Aku terus saja mengetik, paragraf demi paragraf, hingga menjadi sebuah tulisan yang siap terbit. Sebelum komputer aku matikan, tulisan yang sudah kubaca beberapa kali di layar itu, aku cetak sebanyak dua eksemplar. Panjang tulisannya cuma 4 halaman HVS. Satu eksemplar aku lipat rapi dan kumasukkan dalam amplop putih, yang juga sudah tersedia di meja redaksi. Sementara satu eksemplar lagi aku taruh di atas meja.

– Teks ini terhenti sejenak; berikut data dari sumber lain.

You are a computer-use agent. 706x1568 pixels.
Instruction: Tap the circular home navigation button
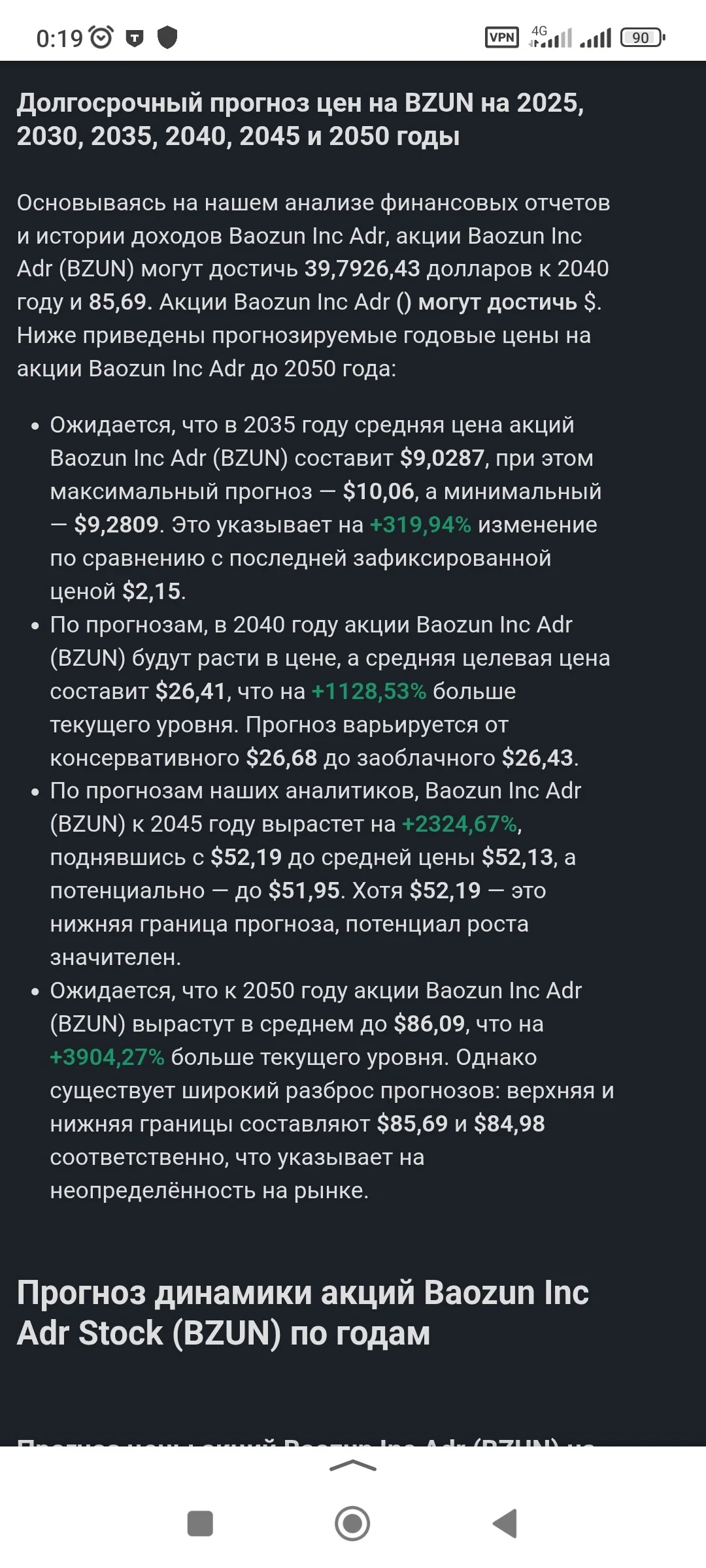point(352,1523)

Sebelum keluar dari kantor yang berada di sebelah barat Masjid Raya itu, satu persatu peralatan kerja itu kumatikan. Printer, komputer, lalu lampu kamar. Aku bergegas ke kantor Ikatan Siswa Kader Dakwah (ISKADA) di sebelah selatan masjid. Tubuh yang mulai lemah kurebahkan di atas ambal yang sudah kusam. Sebelum mata kupejamkan, aku sempatkan menoleh ke arah jam di dinding kantor. Jarum panjang pada jam berbentuk bulat itu menunjuk pada angka 2 lewat 15 menit. Malam sudah sangat larut.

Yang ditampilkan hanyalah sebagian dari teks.